Across the sea to Scotland’s Black is the colour of my true love’s hair which Gould opens through some sepulchral bass notes before giving the melody unadorned and unaccompanied before moving into a fantasia that harks back to its source material before resolving into another re-statement of the melody and a reappearance of the opening’s repeated tattoo. This version is comparable in colour to some of the more conscientious American folksingers who have recorded versions of this work, making a slightly unsettling celebration of what is a love-song in a minor key (mode!?) context.

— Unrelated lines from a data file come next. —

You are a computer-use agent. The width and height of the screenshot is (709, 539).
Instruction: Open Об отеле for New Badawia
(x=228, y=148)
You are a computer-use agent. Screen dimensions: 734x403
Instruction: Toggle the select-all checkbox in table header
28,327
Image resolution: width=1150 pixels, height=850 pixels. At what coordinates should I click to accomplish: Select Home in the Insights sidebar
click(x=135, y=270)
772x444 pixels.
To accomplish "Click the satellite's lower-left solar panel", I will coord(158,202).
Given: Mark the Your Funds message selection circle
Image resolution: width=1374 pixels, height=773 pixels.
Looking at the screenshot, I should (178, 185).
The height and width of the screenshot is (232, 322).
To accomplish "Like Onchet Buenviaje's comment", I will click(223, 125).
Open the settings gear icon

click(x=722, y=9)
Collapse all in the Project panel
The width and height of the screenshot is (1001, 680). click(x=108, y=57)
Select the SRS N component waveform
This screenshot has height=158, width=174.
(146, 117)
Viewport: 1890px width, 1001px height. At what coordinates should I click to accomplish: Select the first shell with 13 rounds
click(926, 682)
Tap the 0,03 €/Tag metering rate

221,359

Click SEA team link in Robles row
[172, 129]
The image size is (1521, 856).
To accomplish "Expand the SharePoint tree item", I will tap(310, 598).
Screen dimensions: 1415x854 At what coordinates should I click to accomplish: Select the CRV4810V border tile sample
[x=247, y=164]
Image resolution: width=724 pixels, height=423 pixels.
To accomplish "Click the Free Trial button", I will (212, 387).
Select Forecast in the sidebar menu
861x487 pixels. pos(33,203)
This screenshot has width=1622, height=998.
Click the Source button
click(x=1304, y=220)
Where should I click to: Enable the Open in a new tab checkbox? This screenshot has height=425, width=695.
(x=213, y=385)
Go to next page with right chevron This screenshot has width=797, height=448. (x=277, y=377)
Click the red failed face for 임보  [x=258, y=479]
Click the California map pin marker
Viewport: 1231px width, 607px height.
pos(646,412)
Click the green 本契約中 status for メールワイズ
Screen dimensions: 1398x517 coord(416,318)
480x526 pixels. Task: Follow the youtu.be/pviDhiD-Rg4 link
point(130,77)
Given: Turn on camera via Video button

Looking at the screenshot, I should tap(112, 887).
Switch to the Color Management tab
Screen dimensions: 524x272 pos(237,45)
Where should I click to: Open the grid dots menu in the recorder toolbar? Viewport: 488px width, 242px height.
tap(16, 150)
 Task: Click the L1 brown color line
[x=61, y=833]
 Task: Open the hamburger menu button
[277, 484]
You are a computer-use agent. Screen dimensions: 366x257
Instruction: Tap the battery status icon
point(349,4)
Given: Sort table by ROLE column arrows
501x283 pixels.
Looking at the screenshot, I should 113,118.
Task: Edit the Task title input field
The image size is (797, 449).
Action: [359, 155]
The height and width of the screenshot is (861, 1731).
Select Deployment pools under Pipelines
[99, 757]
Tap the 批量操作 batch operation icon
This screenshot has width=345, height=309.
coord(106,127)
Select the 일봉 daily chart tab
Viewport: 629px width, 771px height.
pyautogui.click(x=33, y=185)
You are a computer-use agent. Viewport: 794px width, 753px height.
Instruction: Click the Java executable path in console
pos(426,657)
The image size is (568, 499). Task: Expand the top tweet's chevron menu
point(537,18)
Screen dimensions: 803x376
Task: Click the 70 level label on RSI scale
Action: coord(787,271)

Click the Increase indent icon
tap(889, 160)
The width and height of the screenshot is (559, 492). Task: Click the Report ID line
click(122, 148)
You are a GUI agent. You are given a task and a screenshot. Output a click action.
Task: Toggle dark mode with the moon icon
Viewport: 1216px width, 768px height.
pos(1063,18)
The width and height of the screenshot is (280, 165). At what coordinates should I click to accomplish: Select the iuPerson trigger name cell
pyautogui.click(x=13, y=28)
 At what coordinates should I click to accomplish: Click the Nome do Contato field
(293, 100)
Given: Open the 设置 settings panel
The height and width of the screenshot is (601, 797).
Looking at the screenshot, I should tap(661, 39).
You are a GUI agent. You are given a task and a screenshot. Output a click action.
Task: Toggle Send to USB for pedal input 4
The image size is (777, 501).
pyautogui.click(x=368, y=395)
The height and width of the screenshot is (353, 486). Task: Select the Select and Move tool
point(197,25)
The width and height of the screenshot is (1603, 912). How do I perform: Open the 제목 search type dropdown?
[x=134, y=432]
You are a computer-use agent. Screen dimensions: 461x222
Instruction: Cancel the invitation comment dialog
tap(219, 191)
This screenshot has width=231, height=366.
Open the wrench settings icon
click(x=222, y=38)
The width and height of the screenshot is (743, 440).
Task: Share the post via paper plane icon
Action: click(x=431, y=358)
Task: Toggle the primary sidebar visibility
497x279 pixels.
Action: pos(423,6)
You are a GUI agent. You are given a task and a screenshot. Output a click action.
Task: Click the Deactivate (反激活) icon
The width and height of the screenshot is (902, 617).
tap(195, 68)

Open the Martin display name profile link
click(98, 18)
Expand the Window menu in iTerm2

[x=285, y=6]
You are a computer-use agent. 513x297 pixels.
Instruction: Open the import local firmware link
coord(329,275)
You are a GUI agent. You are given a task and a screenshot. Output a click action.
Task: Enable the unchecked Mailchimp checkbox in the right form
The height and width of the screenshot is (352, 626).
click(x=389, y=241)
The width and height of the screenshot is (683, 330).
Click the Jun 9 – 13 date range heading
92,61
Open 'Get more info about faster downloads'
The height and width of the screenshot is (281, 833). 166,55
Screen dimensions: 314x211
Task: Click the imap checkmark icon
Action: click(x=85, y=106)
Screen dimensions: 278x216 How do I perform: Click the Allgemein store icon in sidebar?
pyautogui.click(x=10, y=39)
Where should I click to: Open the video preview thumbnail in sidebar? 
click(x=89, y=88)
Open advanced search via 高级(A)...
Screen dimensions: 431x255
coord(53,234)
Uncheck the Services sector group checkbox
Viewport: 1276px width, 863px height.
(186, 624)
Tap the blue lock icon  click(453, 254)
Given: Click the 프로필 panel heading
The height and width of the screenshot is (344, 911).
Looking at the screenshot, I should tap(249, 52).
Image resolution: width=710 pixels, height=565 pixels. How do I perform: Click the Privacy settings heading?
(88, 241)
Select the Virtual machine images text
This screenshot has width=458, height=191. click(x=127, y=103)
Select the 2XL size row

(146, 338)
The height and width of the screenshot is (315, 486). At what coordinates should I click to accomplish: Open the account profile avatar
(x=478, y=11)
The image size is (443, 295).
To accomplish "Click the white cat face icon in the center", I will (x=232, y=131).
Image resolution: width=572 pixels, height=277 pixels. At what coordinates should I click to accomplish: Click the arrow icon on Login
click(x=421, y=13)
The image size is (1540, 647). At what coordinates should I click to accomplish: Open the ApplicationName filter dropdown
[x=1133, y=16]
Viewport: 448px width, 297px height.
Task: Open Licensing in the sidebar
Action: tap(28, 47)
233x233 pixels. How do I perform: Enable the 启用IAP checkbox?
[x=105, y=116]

Back across the sea to the island, Godwin plays Tha M’aigne fo ghuraim as a solo, punctuated by sudden turns and grace notes; at well under two minutes, the CD’ shortest track but probably its most obvious and characteristic in terms of its country of origin. Another piano solo, Gould gives us a preamble before playing Strawberry Lane through straight once, then almost doing the same thing again before following his pleasure at the end of the second stanza. Of course, he returns to the melody en plein air near the end but concludes with a reminiscence of his earlier elaboration and an unsatisfying tierce to finish.

Another Burns lyric, if a despondent one, in Ae fond kiss brings Patti’s calm delivery into play once again. She sings all the stanzas except No. 2 in the set of six. Gould offers a mid-flow interlude which, I suppose stands in for the missing lines but the song’s delivery suggests a rather odd 3/4 rhythm as opposed to the more bouncy original 6/8. But the executants’ restraint is put to happy employment throughout. Molly Malone brings up the rear and is another piano solo where Gould plays the stanzas’ sextet several times, giving less space to the three chorus lines. It’s plain sailing through this very familiar melody, the pianist content to follow the air’s contour.

Not everything on this diverting disc works ideally. Some of Gould’s chords sound like abrupt breaks in an otherwise placid flow, some notes don’t sound, and Godwin’s cello seems uncomfortable on one track. Still, you’ll find plenty of material here to entertain and over which you can reminisce – which is clearly (for me, at least) the whole point of the exercise.